Task item: Copy each line of the data beneath in which the word "computer" appears.

Data for this task:
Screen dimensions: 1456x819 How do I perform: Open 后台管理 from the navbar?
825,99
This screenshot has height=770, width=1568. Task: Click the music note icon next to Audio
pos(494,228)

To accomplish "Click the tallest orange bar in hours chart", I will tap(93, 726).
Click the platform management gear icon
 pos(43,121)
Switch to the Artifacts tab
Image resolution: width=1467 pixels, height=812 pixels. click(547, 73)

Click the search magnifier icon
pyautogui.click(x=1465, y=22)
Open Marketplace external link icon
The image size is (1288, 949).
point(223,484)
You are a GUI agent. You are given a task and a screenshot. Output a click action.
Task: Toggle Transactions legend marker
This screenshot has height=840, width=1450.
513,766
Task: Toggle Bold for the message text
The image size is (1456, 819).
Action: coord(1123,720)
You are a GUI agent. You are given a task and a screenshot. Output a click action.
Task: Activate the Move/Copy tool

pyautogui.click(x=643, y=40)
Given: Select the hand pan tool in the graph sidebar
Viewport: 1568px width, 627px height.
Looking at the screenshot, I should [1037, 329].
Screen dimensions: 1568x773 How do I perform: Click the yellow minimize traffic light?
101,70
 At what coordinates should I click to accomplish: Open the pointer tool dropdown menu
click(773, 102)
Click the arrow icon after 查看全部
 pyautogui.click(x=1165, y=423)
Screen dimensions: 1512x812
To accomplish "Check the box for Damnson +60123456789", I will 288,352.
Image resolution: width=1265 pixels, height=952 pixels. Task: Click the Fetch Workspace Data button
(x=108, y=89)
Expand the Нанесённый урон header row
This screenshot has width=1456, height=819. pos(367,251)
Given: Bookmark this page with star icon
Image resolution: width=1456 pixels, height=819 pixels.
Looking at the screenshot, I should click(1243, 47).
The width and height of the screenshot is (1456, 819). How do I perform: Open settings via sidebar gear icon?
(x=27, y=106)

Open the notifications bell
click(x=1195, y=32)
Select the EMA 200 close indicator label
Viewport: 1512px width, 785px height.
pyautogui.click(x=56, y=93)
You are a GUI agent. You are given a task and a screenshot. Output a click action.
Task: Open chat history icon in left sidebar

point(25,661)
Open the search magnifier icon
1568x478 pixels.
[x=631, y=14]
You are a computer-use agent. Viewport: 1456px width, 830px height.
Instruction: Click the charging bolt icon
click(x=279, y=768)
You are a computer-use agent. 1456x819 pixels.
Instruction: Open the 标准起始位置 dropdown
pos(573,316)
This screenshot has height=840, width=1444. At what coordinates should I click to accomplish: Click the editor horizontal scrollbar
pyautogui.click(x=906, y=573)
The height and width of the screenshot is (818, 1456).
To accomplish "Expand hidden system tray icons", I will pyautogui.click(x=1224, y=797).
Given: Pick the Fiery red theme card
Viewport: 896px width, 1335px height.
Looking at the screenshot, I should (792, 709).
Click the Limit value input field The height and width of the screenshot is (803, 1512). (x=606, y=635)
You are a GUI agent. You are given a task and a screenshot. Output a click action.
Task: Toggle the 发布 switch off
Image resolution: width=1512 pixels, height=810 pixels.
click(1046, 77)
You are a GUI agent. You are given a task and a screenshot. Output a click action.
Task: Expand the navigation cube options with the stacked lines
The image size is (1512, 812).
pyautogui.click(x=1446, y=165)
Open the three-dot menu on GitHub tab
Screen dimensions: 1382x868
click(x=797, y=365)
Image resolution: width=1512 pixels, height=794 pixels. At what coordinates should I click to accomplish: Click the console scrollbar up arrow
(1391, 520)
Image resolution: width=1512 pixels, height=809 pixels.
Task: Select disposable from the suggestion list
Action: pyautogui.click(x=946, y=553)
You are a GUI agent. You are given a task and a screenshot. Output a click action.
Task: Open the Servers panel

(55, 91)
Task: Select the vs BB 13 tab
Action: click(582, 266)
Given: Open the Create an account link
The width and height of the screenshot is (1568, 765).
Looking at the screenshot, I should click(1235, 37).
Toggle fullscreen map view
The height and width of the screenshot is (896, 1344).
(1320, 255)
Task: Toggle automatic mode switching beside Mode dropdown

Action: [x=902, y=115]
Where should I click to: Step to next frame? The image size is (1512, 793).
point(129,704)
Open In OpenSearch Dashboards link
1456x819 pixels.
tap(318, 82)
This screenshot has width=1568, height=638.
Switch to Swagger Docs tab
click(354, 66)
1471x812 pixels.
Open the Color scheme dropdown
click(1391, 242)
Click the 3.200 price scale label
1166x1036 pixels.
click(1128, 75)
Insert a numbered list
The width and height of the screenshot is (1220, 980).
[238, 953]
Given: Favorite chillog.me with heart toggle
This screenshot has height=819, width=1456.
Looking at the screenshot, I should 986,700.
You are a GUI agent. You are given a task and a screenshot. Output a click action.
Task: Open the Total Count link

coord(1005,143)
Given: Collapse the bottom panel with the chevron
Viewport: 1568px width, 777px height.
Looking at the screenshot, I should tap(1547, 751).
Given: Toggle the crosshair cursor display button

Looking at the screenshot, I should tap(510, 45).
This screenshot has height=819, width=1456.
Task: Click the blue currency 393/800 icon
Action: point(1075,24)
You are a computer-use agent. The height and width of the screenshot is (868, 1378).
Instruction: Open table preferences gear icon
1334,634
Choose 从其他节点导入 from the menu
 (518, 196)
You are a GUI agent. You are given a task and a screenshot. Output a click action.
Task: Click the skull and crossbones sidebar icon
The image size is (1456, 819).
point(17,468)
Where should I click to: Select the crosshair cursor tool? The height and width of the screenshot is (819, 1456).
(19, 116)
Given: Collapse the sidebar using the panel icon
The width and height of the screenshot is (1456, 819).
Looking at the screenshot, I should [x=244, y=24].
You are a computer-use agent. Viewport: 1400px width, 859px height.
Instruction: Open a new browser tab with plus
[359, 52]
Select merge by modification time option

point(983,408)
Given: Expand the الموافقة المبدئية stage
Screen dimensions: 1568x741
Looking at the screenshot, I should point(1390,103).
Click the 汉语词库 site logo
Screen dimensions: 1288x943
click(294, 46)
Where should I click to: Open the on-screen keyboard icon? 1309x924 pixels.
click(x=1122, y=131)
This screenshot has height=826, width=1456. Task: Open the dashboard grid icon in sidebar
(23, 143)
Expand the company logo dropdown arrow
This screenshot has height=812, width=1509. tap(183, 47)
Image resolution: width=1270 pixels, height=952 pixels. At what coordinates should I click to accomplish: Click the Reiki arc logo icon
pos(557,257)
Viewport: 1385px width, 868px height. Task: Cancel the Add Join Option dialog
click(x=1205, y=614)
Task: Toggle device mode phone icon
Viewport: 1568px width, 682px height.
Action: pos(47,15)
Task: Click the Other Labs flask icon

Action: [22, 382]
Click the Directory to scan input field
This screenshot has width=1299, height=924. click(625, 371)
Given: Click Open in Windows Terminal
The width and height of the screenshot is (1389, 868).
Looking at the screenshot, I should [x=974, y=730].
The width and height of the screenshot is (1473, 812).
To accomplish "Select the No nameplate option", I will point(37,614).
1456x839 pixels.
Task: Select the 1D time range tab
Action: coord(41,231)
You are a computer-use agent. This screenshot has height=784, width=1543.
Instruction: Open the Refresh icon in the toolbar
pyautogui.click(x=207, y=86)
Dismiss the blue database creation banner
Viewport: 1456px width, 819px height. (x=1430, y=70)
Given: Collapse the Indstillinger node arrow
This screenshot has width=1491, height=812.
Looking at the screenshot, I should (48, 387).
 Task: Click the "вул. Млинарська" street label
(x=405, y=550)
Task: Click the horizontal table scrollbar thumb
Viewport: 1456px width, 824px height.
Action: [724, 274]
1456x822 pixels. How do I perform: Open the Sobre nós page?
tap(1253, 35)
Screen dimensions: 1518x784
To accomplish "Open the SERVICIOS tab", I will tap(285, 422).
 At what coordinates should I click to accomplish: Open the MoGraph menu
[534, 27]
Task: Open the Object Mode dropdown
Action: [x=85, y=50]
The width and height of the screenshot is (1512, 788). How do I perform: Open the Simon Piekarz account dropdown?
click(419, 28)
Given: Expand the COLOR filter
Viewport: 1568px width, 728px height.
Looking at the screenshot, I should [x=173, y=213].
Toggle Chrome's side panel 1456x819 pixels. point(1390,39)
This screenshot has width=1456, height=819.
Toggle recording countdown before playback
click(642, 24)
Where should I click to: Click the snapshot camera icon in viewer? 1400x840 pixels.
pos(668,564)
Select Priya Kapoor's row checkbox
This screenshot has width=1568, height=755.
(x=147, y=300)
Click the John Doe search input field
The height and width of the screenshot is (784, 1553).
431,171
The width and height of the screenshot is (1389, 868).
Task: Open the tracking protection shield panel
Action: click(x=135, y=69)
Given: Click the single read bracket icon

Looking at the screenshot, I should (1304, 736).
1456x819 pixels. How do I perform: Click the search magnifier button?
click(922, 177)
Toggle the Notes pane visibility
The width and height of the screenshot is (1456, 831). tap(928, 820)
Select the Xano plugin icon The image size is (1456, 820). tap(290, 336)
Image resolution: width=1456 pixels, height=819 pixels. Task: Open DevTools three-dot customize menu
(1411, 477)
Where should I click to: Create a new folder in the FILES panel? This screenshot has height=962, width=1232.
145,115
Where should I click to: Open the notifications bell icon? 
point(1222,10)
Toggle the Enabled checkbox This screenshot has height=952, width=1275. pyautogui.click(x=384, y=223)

Answer area:
You are a computer-use agent. Viewport: 1456px width, 830px height.
You are a computer-use agent. 1456x819 pixels.
You are a computer-use agent. The height and width of the screenshot is (868, 1378).
You are a computer-use agent. Viewport: 1400px width, 859px height.
You are a computer-use agent. This screenshot has height=784, width=1543.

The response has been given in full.